Tell My Horse: Voodoo and Life in Haiti and Jamaica by Zora Neale Hurston
Review of Tell My Horse: Voodoo and Life in Haiti and Jamaica by Zora Neale Hurston
Tell My Horse: Voodoo and Life in Haiti and Jamaica by Zora Neale Hurston (1938). Published by HarperCollins.
If you’ve been keeping an eye on my blog as of late, you probably have noticed that I’ve read some other Zora Neale Hurston lately. If not and this is your first time around—welcome! I’m Ashley. I am a graduate student and this semester I’ve been taking a class called The Traveler, which is about travel narratives through the lens of the Atlantic Slave Trade and the concept of forced migration that came along with it. Quite a few of the books I’ve been reviewing on the blog as of late have been coming from the courses I have been taking. This class in particular has had some fascinating reads.
Anyways, my Zora Neale Hurston arose from reading Tell My Horse. I’m working on an academic paper that I hope to publish in a journal soon on the book, but we had to read this book and discuss the concept of ethnography through the lens of travel writing. This is my area of expertise in a way, so I had quite a bit of fun with this book and digging into the academic literature on it.
Let’s get into the review before I ramble too long!
Zora Neale Hurston’s observations in Jamaica and Haiti as an anthropologist.

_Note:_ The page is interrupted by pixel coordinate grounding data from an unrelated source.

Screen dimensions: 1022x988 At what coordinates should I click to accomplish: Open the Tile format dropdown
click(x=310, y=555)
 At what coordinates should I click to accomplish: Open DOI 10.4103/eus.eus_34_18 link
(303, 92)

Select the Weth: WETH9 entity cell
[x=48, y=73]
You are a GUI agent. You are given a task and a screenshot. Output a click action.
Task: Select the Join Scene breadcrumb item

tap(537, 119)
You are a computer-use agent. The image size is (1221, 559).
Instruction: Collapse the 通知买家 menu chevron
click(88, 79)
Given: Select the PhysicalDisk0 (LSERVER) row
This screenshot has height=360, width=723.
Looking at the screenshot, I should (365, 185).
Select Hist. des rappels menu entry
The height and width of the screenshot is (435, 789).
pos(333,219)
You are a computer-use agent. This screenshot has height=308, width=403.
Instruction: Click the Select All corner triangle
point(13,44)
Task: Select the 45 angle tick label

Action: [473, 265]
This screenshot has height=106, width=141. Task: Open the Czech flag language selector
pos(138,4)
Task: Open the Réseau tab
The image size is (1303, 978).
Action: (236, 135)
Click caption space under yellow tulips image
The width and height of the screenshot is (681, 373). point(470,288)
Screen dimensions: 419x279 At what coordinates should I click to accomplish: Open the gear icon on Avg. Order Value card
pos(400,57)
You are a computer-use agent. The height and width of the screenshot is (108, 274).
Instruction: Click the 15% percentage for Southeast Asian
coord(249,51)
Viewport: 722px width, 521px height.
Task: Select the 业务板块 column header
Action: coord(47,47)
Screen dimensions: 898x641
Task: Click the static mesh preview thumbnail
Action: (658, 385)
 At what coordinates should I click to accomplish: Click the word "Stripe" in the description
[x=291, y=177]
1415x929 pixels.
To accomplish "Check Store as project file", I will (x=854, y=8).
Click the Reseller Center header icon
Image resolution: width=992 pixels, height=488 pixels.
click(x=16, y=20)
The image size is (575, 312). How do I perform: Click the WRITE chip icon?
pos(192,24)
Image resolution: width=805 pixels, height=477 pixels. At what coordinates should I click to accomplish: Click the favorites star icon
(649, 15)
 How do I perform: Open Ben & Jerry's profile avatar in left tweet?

Before we get into the nitty gritty of the book, let’s go into the details of why this happened. Zora Neale Hurston, who had dropped out of Barnard’s PhD program studying anthropology, was awarded a Guggennheim Fellowship in order to conduct the research for this book. She had pitched an idea saying that she wanted to find a way to bridge writing for academic circles with mainstream writing (so for general audiences), and that she could not find a ton of resources on voodoo in the United States. She was going to change that with Tell My Horse. After receiving the funds, she headed off to Jamaica and Haiti.
Hurston splits the book into two sections, each of them about the two countries she visited. We begin with Jamaica, where each chapter focuses on different interactions she had with the local voodoo culture and people. Interestingly, because she is a Black American woman, entering the culture under the context of research, she makes smaller comments about how she is one of the only woman who has been allowed to spectate what’s going on.
The Haiti chapters are what Hurston really was roasted for. She engages in a discussion that on a superficial level seems like she thinks Haiti should be considered as backwards considered to the United States, and she was very much criticized for this. She uses this language in the Jamaica chapter as well, using words like “savage” and making comments that can be upsetting for the modern mind. Despite all of this, the Haiti sections of this book are where she really digs deeper into voodoo, hearing rumors of a zombie and giving us straightforward information about the culture.
All of this is written in an unconventional style—it’s not a traditional ethnography, it’s part memoir and essay writing, and it’s also part travel narratives. This makes Tell My Horse a such fascinating text to pick up if you’re interested in the hybrid spaces created by this, and my paper argues that this is an early attempt at critical autoethnography.
I think I should give some more overarching historical context to wrap this up as well. Zora’s book was not well received at all. In the literature I have been reading, Zora was often blasted by her male Black intellectual contemporaries because she was seen as backwards—instead of wanting to pitch into the idea of a new Black identity, she looked to preserve the past. They saw this as a threat, and because she was a Black woman, they sought to undermine her.
She was rushed in publishing Tell My Horse by the publisher, according to the work I’ve been reading, and thus was not able to make the book she wanted. Her publisher also relied on racist tropes and stereotypes to market the book, and it was criticized by most literary/book critics of the time and was unable to gain any traction commercially. Zora’s career ended after the thirties after she was blasted by her male contemporaries and accused of molesting a boy, which has not been verified.
Overall Thoughts
I think this isn’t the book for everyone, but instead read it if you’re interested in Zora Neale Hurston, hybridity, how travel narratives can look like through blending genres and fields, and/or the Caribbean during this time. There are some valid critiques of the book, especially if you’re not looking at it through the academic lens, but I think it was such an interesting book to pick up even for class. I typically struggle with books I have to read for class, but I enjoyed this one a lot! Enough to even write a major academic paper on the subject and continue the research beyond this semester.